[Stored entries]
* * *
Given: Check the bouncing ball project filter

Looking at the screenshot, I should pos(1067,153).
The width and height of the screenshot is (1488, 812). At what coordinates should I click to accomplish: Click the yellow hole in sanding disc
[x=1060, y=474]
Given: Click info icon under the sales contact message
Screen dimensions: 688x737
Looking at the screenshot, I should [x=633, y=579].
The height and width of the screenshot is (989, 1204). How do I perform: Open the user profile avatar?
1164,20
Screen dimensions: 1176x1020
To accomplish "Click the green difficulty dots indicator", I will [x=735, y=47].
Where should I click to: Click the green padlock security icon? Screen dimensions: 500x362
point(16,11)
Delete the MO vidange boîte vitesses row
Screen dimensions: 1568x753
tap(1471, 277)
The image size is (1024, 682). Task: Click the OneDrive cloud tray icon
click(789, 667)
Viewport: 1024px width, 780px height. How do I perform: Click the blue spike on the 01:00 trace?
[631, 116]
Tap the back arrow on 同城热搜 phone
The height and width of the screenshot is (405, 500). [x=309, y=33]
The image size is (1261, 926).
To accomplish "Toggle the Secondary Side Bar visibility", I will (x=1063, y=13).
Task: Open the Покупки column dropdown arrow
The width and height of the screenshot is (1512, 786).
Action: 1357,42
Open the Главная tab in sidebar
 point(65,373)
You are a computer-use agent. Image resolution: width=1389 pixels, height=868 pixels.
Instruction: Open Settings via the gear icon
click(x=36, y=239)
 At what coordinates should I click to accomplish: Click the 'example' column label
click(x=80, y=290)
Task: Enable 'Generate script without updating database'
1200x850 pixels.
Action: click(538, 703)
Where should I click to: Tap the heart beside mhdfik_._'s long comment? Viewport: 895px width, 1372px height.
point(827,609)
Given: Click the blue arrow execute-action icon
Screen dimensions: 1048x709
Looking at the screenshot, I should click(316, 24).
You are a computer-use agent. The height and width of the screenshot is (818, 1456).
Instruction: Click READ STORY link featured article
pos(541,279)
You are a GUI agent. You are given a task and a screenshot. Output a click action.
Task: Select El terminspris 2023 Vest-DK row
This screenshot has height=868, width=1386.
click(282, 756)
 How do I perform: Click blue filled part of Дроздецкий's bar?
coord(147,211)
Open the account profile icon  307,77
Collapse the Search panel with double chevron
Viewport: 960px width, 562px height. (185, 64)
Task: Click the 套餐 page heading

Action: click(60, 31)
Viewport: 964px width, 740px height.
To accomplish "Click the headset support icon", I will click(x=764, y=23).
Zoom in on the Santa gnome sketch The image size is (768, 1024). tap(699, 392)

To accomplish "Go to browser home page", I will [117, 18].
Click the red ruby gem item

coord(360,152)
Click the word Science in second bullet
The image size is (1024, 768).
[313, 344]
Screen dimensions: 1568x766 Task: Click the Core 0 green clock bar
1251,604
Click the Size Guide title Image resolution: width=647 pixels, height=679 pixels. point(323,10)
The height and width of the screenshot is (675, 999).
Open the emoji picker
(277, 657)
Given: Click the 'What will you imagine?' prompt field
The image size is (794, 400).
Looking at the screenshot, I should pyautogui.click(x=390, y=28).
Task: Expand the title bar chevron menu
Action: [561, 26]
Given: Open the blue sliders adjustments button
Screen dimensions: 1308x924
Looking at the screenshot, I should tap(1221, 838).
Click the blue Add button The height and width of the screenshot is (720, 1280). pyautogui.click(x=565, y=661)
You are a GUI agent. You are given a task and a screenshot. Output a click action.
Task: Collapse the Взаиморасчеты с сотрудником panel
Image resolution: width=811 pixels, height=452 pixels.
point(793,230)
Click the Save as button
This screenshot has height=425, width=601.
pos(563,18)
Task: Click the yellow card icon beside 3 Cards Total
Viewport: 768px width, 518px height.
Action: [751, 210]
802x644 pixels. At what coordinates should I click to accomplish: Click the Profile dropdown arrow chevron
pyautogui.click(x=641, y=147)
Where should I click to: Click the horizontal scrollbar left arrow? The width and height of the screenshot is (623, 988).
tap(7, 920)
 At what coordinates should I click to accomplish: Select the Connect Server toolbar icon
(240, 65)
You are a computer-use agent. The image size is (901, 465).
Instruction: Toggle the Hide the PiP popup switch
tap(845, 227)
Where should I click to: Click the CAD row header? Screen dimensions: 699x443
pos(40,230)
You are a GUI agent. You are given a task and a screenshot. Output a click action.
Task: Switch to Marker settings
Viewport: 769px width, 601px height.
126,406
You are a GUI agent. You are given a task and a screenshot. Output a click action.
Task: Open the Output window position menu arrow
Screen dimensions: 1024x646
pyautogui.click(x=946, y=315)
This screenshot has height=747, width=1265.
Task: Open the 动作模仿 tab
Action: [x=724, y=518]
* * *
-- What needs to be done --
Give back the lines above exactly, from the one with "The image size is (794, 400)." through the last line.

-- Reply to the exercise --
The image size is (794, 400).
Looking at the screenshot, I should pyautogui.click(x=390, y=28).
Task: Expand the title bar chevron menu
Action: [561, 26]
Given: Open the blue sliders adjustments button
Screen dimensions: 1308x924
Looking at the screenshot, I should tap(1221, 838).
Click the blue Add button The height and width of the screenshot is (720, 1280). pyautogui.click(x=565, y=661)
You are a GUI agent. You are given a task and a screenshot. Output a click action.
Task: Collapse the Взаиморасчеты с сотрудником panel
Image resolution: width=811 pixels, height=452 pixels.
point(793,230)
Click the Save as button
This screenshot has height=425, width=601.
pos(563,18)
Task: Click the yellow card icon beside 3 Cards Total
Viewport: 768px width, 518px height.
Action: [751, 210]
802x644 pixels. At what coordinates should I click to accomplish: Click the Profile dropdown arrow chevron
pyautogui.click(x=641, y=147)
Where should I click to: Click the horizontal scrollbar left arrow? The width and height of the screenshot is (623, 988).
tap(7, 920)
 At what coordinates should I click to accomplish: Select the Connect Server toolbar icon
(240, 65)
You are a computer-use agent. The image size is (901, 465).
Instruction: Toggle the Hide the PiP popup switch
tap(845, 227)
Where should I click to: Click the CAD row header? Screen dimensions: 699x443
pos(40,230)
You are a GUI agent. You are given a task and a screenshot. Output a click action.
Task: Switch to Marker settings
Viewport: 769px width, 601px height.
126,406
You are a GUI agent. You are given a task and a screenshot. Output a click action.
Task: Open the Output window position menu arrow
Screen dimensions: 1024x646
pyautogui.click(x=946, y=315)
This screenshot has height=747, width=1265.
Task: Open the 动作模仿 tab
Action: [x=724, y=518]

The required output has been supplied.